[comp.sys.isis] More on use of kill

ken@cs.cornell.edu (Ken Birman) (06/25/91)

A few weeks ago I suggested a simple loop for detecting process failures
using the kill() system call, as a hack for a situation where SUN OS might
fail to report a broken pipe.

Some new insight on this:

1) The broken pipe business is much less common than I appreciated.
   If you see ISIS systematically fail to detect process termination
   in some situation, perhaps the process isn't really exiting, or perhaps
   someone forked a child and didn't close isis_socket, leaving a dup
   around that fools bin/protos into not noticing when the child 
   exits.  isis_disconnect() does this (it closes isis_socket and 
   intercl_socket), and hence should be called after a fork/vfork in
   the child process

   I tried to write a test program to demonstrate this bug and actually
   did see it perhaps once in a hundred runs, but it clearly depends on
   something uncommon happening just when the pipe breaks -- paging
   activity, perhaps.  Usually, SUN OS detects the condition perfectly.

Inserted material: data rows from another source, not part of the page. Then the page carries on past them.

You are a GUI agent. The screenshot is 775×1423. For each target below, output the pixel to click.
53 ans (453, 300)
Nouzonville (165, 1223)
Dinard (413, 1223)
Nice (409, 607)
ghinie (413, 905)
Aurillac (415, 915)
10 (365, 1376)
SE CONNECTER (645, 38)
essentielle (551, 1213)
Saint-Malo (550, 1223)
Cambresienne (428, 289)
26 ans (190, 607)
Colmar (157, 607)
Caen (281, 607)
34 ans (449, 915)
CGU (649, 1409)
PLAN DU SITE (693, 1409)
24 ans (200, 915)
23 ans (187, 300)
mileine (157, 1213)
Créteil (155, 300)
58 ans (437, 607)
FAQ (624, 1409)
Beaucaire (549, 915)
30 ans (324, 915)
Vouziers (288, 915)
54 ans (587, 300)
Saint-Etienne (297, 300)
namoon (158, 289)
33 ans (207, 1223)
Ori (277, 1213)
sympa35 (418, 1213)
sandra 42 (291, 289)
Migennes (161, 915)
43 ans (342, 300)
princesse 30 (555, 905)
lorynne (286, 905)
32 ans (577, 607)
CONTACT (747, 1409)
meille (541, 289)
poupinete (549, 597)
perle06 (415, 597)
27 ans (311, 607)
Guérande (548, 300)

2) the kill() solution works quite well, but you can't use the debugger
   on the programs being probed this way, since you get a debugger trap
   every few seconds.  So, if you use this, you will not be able to use
   dbx/gdb on the active program, a strong disadvantage in my opinion.

My plan is to make this an compile time option to protos, disabled by
default.

Ken
-- 
Kenneth P. Birman                              E-mail:  ken@cs.cornell.edu
4105 Upson Hall, Dept. of Computer Science     TEL:     607 255-9199 (office)
Cornell University Ithaca, NY 14853 (USA)      FAX:     607 255-4428

chip@tct.com (Chip Salzenberg) (06/27/91)

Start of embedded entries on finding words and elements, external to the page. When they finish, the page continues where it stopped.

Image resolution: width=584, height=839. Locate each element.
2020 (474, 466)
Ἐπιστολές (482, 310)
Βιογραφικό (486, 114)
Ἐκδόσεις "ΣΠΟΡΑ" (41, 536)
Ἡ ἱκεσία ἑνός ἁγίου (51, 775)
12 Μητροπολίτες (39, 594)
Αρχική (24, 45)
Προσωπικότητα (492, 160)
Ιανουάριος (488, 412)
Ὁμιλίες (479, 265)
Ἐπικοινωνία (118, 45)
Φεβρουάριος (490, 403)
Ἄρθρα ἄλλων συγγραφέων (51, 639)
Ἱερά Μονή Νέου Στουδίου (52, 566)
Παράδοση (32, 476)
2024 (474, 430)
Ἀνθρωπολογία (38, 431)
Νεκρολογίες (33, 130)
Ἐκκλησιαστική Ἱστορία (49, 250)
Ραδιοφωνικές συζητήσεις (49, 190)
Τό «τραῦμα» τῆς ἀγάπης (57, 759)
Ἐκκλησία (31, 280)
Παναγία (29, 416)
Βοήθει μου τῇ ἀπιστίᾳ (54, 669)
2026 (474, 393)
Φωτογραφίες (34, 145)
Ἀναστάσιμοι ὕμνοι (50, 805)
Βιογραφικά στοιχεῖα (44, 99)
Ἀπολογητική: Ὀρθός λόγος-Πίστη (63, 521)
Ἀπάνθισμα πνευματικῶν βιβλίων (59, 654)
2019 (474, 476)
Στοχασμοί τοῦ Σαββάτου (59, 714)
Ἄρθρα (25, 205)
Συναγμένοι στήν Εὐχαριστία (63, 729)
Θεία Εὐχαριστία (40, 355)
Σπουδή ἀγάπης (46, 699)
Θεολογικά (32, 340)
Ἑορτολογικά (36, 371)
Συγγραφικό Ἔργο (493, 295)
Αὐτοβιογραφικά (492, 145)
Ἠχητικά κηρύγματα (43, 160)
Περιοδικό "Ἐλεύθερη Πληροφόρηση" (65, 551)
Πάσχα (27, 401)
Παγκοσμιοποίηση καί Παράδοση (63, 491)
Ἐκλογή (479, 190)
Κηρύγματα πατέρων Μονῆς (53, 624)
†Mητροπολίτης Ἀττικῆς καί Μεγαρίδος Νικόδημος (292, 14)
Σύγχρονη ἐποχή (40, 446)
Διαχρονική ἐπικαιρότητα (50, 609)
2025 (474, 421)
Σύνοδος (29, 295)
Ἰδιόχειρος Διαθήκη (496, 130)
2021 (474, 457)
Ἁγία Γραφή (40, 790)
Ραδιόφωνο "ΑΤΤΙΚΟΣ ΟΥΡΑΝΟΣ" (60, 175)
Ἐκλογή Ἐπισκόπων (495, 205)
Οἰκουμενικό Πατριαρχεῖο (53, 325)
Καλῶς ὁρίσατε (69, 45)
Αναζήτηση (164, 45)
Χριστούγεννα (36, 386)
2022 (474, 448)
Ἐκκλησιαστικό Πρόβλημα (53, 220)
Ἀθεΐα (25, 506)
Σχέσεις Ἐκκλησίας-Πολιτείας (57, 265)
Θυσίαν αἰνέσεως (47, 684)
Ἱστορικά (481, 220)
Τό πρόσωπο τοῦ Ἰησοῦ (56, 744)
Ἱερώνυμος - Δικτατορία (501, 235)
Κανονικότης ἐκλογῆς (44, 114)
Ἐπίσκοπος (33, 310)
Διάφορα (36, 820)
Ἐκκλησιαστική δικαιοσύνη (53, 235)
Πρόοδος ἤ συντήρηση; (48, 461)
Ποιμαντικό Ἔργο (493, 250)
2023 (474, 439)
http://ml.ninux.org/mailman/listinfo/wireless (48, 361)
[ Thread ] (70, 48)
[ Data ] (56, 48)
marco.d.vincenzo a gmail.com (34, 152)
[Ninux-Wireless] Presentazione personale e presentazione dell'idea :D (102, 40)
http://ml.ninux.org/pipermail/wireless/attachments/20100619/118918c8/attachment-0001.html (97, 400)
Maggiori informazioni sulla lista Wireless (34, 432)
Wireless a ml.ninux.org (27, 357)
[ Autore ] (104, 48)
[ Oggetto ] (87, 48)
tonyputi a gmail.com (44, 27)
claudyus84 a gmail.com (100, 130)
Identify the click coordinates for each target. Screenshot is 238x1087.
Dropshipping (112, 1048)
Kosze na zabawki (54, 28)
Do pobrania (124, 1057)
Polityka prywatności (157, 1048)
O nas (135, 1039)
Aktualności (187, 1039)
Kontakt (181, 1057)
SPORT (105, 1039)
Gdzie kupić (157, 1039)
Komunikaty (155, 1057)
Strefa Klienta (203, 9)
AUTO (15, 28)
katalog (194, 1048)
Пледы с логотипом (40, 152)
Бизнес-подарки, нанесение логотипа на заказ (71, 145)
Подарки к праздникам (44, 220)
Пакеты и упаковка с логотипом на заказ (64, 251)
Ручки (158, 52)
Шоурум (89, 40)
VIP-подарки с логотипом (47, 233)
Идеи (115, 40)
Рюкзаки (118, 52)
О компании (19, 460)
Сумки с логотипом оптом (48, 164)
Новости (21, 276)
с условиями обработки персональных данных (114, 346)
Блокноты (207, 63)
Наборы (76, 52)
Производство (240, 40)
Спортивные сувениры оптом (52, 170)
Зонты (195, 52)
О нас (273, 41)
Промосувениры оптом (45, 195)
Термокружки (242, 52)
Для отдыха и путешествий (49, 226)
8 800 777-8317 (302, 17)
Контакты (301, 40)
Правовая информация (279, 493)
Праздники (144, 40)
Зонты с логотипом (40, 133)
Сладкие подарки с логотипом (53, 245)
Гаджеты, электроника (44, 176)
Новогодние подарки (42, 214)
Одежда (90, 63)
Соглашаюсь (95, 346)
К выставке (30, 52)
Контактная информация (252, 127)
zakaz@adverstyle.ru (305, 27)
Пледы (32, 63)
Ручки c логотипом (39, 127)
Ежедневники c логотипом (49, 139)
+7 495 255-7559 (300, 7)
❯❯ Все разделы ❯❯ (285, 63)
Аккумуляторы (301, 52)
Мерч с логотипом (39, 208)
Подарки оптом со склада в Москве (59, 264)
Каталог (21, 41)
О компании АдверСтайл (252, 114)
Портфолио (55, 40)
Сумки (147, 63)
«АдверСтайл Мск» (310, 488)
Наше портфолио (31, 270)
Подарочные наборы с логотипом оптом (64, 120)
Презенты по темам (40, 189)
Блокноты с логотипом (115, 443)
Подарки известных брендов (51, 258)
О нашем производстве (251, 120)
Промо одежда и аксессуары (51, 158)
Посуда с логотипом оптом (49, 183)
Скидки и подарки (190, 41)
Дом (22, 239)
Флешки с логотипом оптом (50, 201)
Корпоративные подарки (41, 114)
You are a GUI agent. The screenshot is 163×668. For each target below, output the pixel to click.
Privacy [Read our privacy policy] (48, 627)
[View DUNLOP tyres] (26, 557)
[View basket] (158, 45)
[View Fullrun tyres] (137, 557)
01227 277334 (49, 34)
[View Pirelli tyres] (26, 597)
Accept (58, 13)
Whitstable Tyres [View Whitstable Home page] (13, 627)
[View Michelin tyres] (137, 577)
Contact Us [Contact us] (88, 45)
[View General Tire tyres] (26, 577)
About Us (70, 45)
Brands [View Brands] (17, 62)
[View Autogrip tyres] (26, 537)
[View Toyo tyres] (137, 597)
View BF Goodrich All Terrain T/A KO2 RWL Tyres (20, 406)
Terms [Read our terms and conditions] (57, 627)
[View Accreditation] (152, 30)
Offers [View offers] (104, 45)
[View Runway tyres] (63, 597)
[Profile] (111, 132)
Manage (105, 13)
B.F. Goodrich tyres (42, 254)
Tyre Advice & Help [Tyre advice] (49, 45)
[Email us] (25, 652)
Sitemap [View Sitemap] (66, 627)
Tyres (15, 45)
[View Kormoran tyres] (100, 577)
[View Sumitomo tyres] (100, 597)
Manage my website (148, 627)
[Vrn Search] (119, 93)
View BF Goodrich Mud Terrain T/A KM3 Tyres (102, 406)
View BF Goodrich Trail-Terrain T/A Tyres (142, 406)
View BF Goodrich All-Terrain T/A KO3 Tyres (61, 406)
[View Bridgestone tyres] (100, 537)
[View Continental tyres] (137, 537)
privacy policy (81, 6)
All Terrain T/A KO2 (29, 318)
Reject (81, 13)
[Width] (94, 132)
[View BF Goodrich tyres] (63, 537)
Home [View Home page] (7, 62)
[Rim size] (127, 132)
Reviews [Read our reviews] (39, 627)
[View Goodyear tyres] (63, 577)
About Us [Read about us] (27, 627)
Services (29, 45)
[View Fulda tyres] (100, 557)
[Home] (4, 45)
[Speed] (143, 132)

According to ken@cs.cornell.edu (Ken Birman):
>2) the kill() solution works quite well, but you can't use the debugger
>   on the programs being probed this way, since you get a debugger trap
>   every few seconds.  So, if you use this, you will not be able to use
>   dbx/gdb on the active program, a strong disadvantage in my opinion.

First, at least on System V, you can kill with the pseudo-signal zero.
This feature provides a "process exists" test.

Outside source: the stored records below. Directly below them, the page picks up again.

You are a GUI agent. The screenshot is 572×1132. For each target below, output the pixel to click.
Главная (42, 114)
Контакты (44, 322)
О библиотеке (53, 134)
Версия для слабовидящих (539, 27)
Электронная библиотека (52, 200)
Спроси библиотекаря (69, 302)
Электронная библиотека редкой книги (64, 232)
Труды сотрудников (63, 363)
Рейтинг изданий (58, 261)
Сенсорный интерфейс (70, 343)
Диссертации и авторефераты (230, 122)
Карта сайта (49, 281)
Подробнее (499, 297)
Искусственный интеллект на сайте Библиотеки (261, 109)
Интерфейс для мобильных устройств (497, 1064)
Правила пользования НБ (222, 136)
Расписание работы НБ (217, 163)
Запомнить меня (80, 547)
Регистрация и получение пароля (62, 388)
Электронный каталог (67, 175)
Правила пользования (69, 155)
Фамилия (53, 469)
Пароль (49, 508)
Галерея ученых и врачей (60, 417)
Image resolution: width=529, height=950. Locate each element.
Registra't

Second, gdb allows you to specify that specific signals should not
cause a debugger trap.  See the gdb "handle" command.
-- 
Chip Salzenberg at Teltronics/TCT     <chip@tct.com>, <uunet!pdn!tct!chip>
 "I want to mention that my opinions whether real or not are MY opinions."
             -- the inevitable William "Billy" Steinmetz

ken@CS.Cornell.EDU (Ken Birman) (06/28/91)

In article <2869F793.4F50@tct.com> chip@tct.com (Chip Salzenberg) writes:
>... on System V, you can kill with the pseudo-signal zero.
>This feature provides a "process exists" test.

This is really interesting!  I would appreciate it if ISIS users could
do the following and let me know if they get the "wrong" result
	% kill -0 12345 (any non-existent process id)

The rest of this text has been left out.